* Supplied entries *

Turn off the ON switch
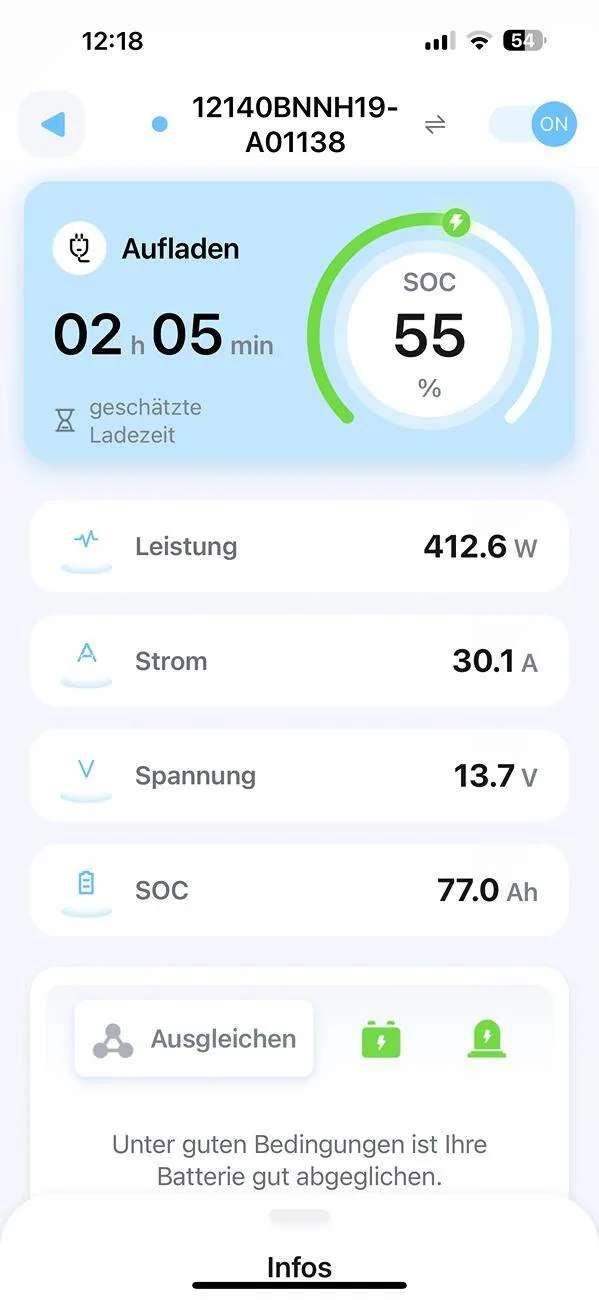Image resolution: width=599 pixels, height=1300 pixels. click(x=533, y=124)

...

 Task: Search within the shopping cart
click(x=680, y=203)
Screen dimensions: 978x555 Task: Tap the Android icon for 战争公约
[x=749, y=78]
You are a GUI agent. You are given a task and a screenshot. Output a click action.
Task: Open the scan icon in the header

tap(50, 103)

---

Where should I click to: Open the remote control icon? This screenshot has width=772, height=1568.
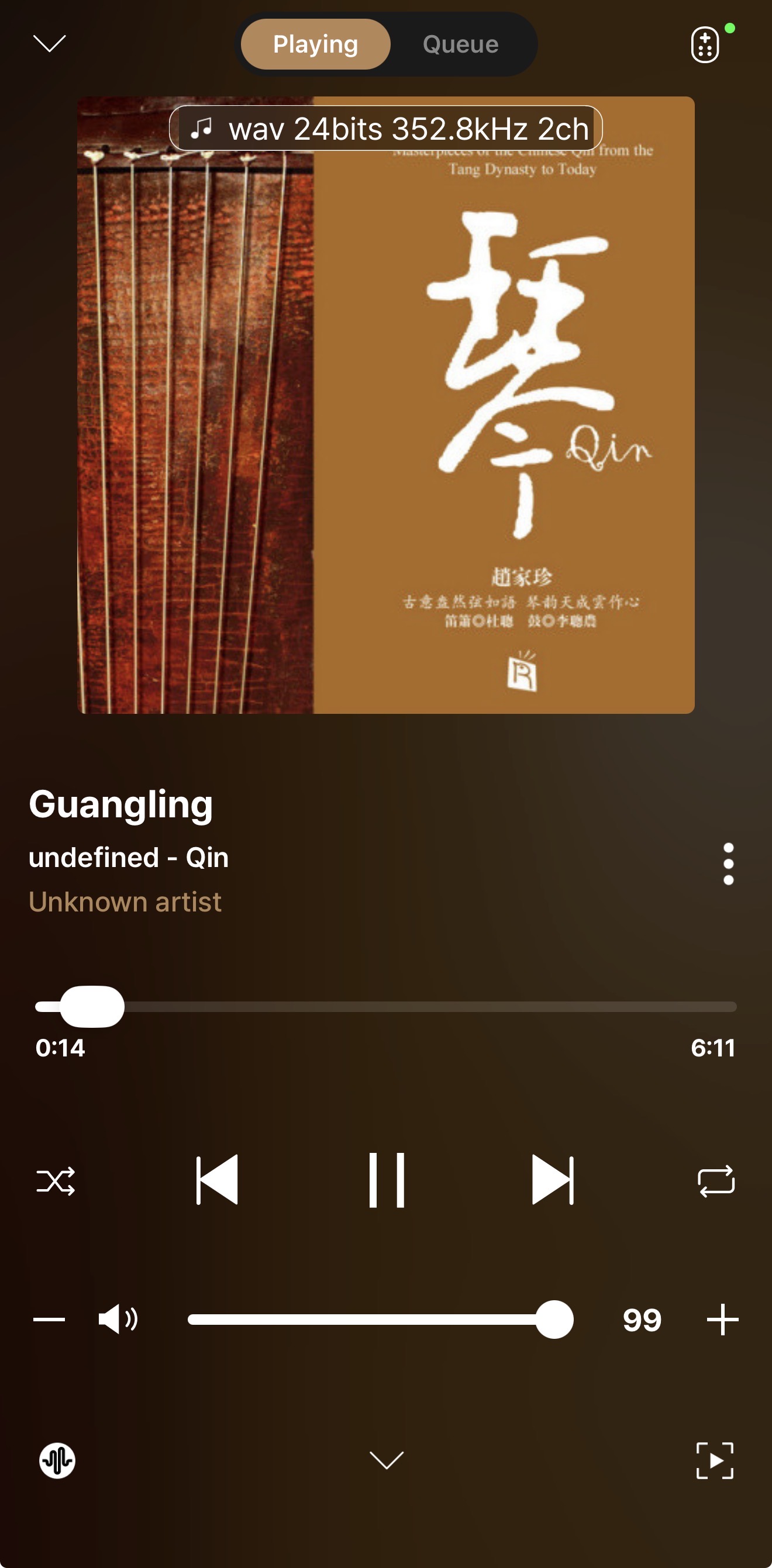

* Do this *
Quote the listing verbatim from the line containing "Screen dimensions: 978x555" down to the line containing "tap(50, 103)", including both of those lines.

* Solution *
Screen dimensions: 978x555 Task: Tap the Android icon for 战争公约
[x=749, y=78]
You are a GUI agent. You are given a task and a screenshot. Output a click action.
Task: Open the scan icon in the header

tap(50, 103)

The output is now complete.